■ Tugas A
Kembalikan tanpa perubahan bagian bacaan tentang Kampung Inggris di Pare yang dibuka dengan kata-kata yang memuat "Mendesain Kampung Inggris" dan ditutup dengan "tersebar di Pare.".

■ Bacaan
04 Juli 2009

Mendesain Kampung Inggris Di Pare  

0 komentar

Narasi terbesar yang memukau relung hati-jiwa tiap insan sepanjang sejarah akan kualitas hasil belajar bahasa asing adalah di kampung Inggris. Ketika penduduk bumi menanyakan lingkungan yang sangat mendukung, murah, pastilah akan menjawab, “Pare adalah tempatnya”.
Ya, Pare kini menjadi magnet pusatnya pergumulan “ragam cultur” warga dunia menyelami ilmu bahasa asing. Lebih-lebih pada studi bahasa Inggris. Ustadz Yazid (almarhum), pemiliki pondok pesantren Darul Falah, pesohor ahli bahasa ternama, yang menguasai 8 bahasa asing, sekaligus aktor utama pelaku empirisme, ontologis, dan aksiologis historisitas cikal bakal lahirnya Lembaga Kursus Bahasa Asing (LKBHA), telah mengubah arah sejarah nama Pare menjadi “primadona” siapa saja. Ini dapat kita lihat dari banyaknya LKBHA yang sekarang tersebar di Pare.
Mulai dari Basic English Course (BEC), EECC, HEC, dari Smart Internasional Language Course, Marvelous, Global, Pratama, Acces, dari Mahesa Institut, Harvard, A Wareness, Able, Eternity, Elfast, Daffodils, Kresna, Al-Farisi, Warnes, Liberty, Al-Hakim, Webster, Logico, Prima, General English Course (GEC), General English Skill (GES), sampai Dinamic English.

■ Tugas B
Ketik ulang seluruh entri di bawah ini persis baris demi baris. Jangan sertakan gambar dalam jawaban.

■ Bahan Masukan
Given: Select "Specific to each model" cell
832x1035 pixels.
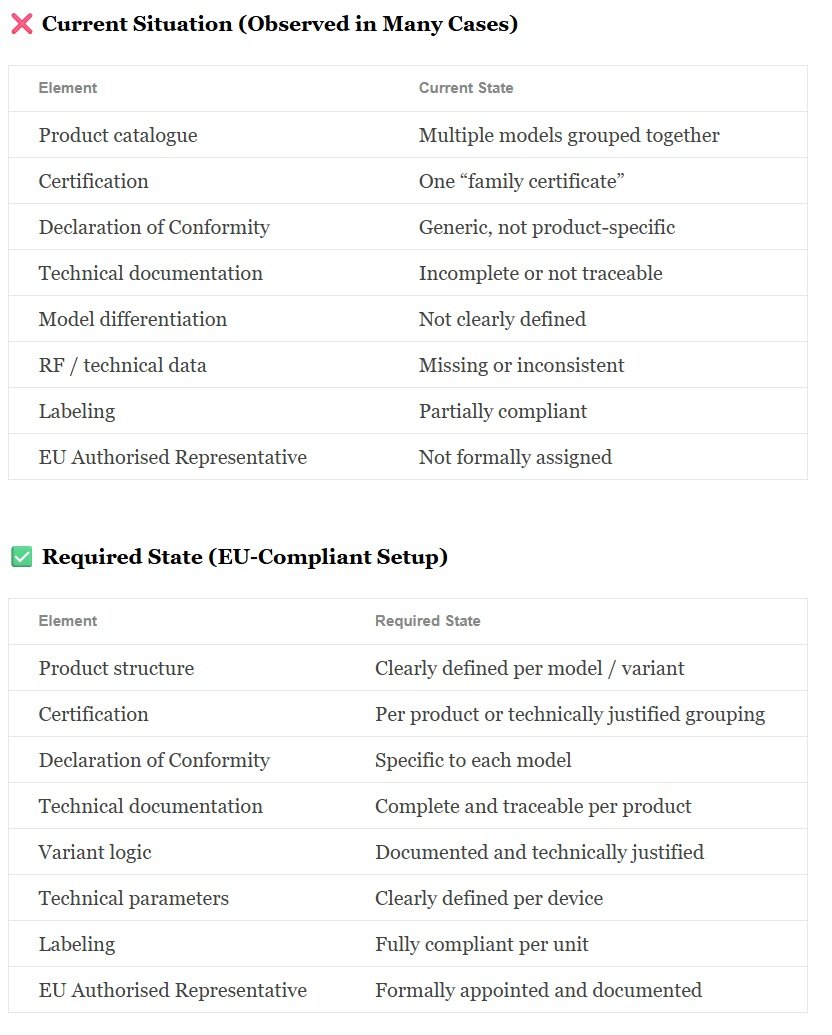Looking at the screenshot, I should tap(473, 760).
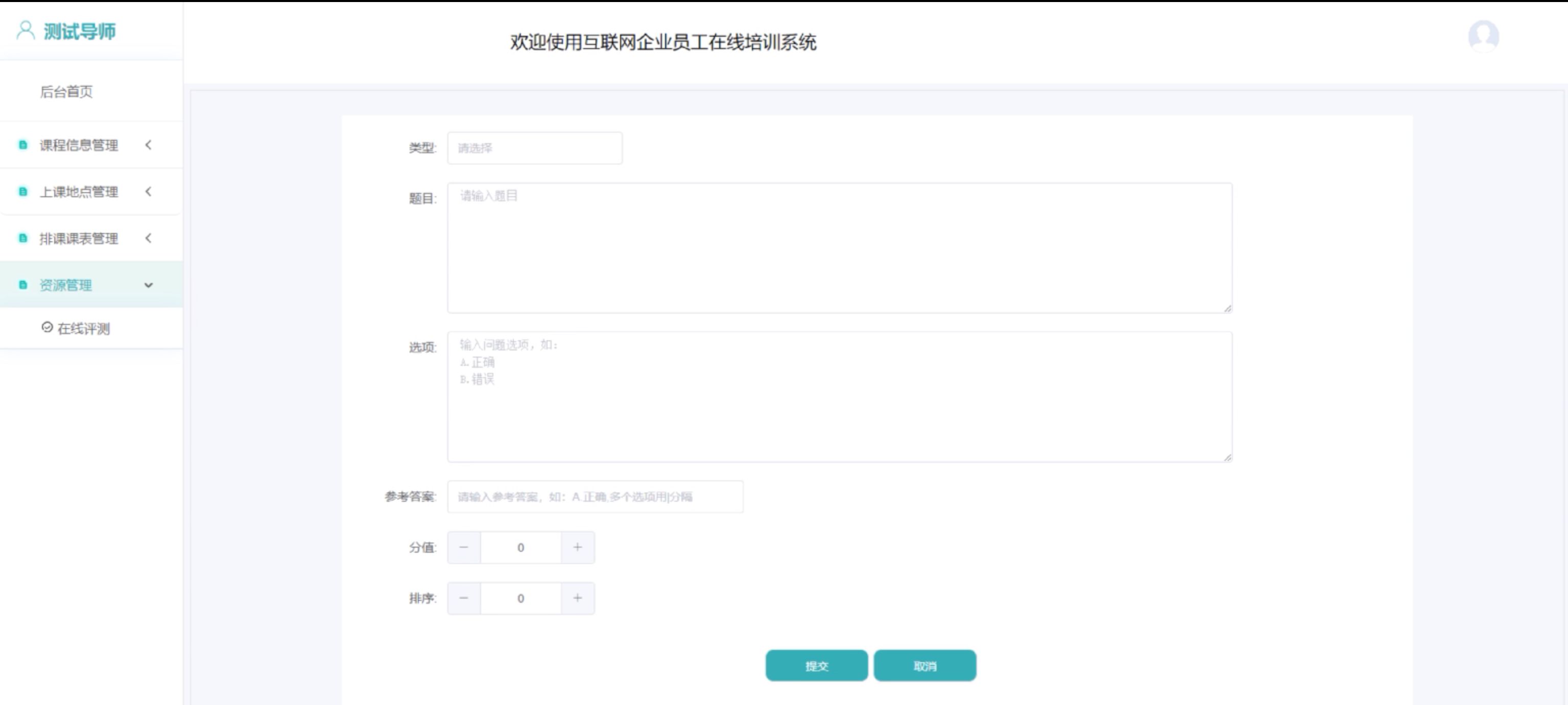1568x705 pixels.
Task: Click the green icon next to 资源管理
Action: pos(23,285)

■ Hasil yang Benar A
Mendesain Kampung Inggris Di Pare  

0 komentar

Narasi terbesar yang memukau relung hati-jiwa tiap insan sepanjang sejarah akan kualitas hasil belajar bahasa asing adalah di kampung Inggris. Ketika penduduk bumi menanyakan lingkungan yang sangat mendukung, murah, pastilah akan menjawab, “Pare adalah tempatnya”.
Ya, Pare kini menjadi magnet pusatnya pergumulan “ragam cultur” warga dunia menyelami ilmu bahasa asing. Lebih-lebih pada studi bahasa Inggris. Ustadz Yazid (almarhum), pemiliki pondok pesantren Darul Falah, pesohor ahli bahasa ternama, yang menguasai 8 bahasa asing, sekaligus aktor utama pelaku empirisme, ontologis, dan aksiologis historisitas cikal bakal lahirnya Lembaga Kursus Bahasa Asing (LKBHA), telah mengubah arah sejarah nama Pare menjadi “primadona” siapa saja. Ini dapat kita lihat dari banyaknya LKBHA yang sekarang tersebar di Pare.

■ Hasil yang Benar B
Given: Select "Specific to each model" cell
832x1035 pixels.
Looking at the screenshot, I should tap(473, 760).
1568x705 pixels.
Task: Click the green icon next to 资源管理
Action: pos(23,285)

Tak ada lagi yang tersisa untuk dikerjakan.